### Provided records
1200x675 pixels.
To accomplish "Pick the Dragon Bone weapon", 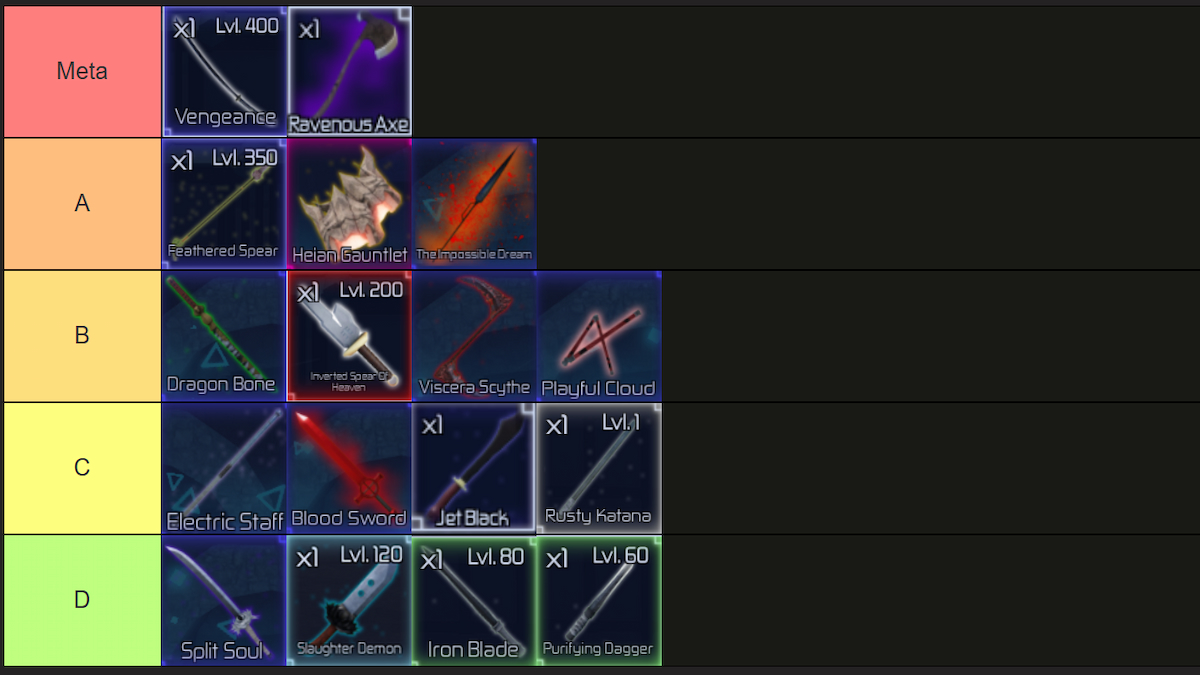I will pyautogui.click(x=225, y=335).
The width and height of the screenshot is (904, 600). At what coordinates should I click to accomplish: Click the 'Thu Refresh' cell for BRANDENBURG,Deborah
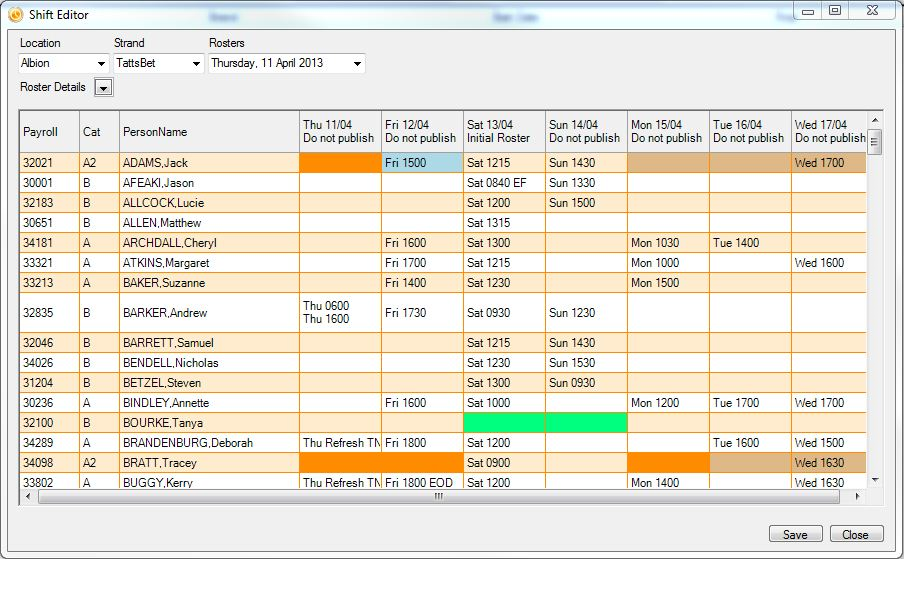click(x=338, y=442)
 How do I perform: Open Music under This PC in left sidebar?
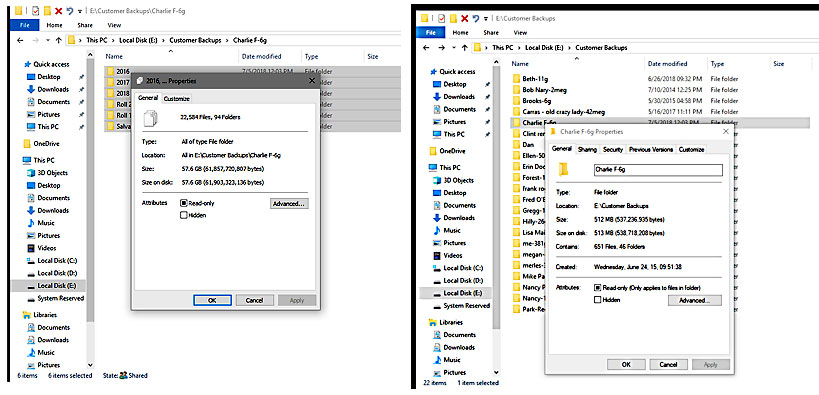pos(46,223)
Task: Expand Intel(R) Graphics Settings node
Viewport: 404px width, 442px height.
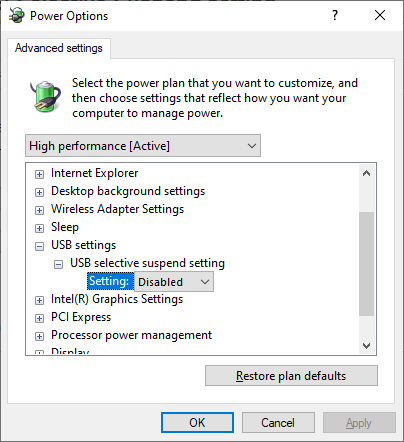Action: pyautogui.click(x=39, y=300)
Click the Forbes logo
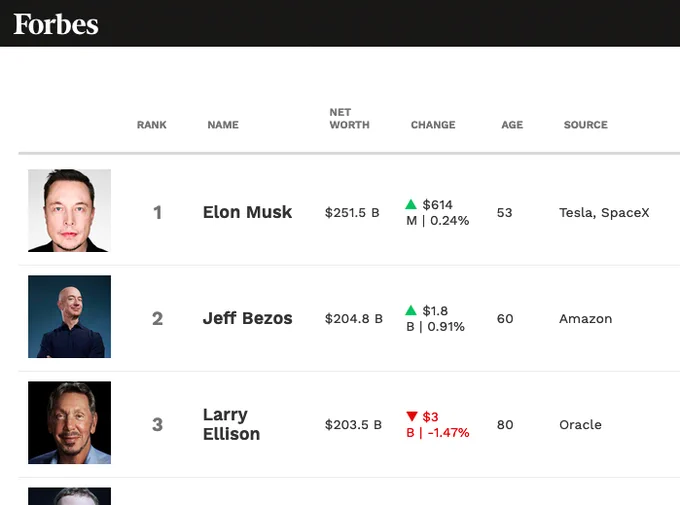 (x=56, y=24)
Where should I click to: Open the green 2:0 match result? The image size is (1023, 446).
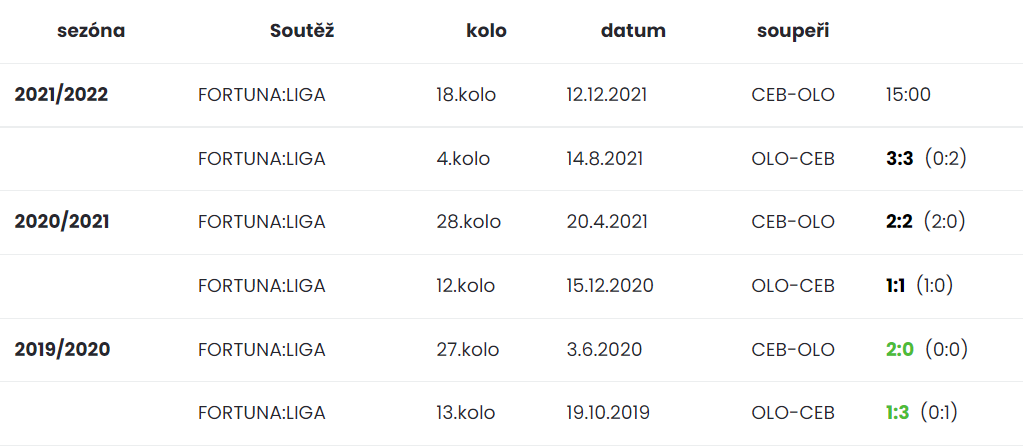900,349
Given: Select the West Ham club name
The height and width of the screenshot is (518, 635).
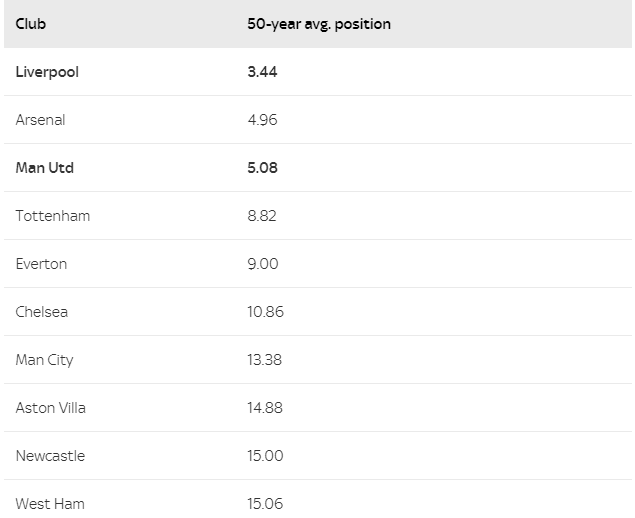Looking at the screenshot, I should [50, 504].
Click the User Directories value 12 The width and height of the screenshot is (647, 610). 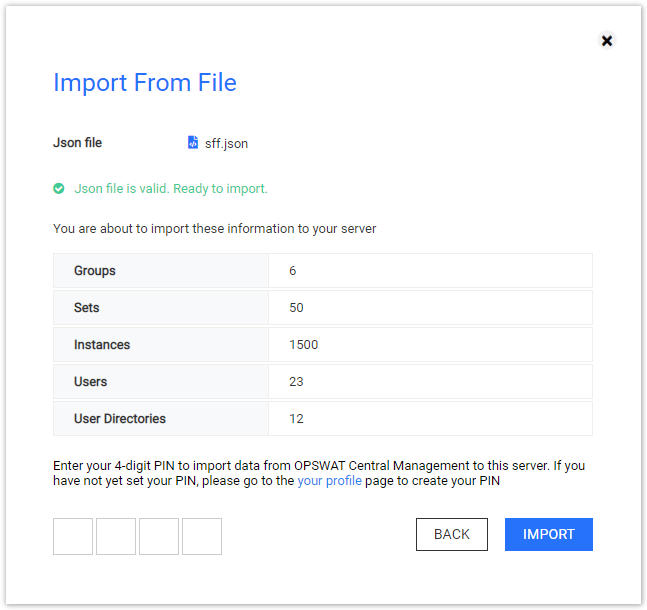296,419
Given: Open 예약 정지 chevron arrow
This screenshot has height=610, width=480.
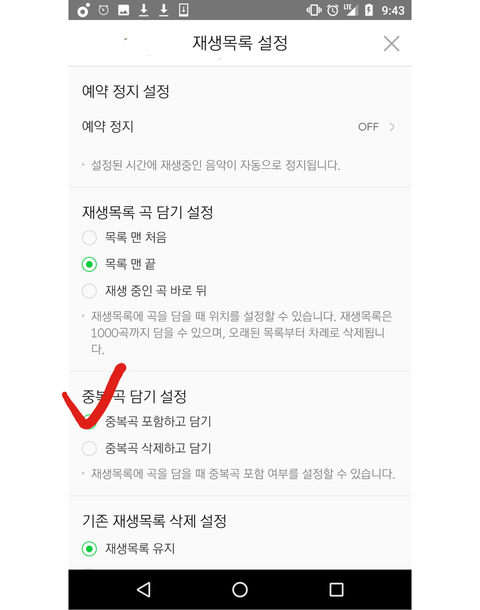Looking at the screenshot, I should pos(392,127).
######
Exercise description ▸ Copy all the lines above that hold the string "Given".

Exercise result ▸
Given: Select the West Ham club name
Given: Open 예약 정지 chevron arrow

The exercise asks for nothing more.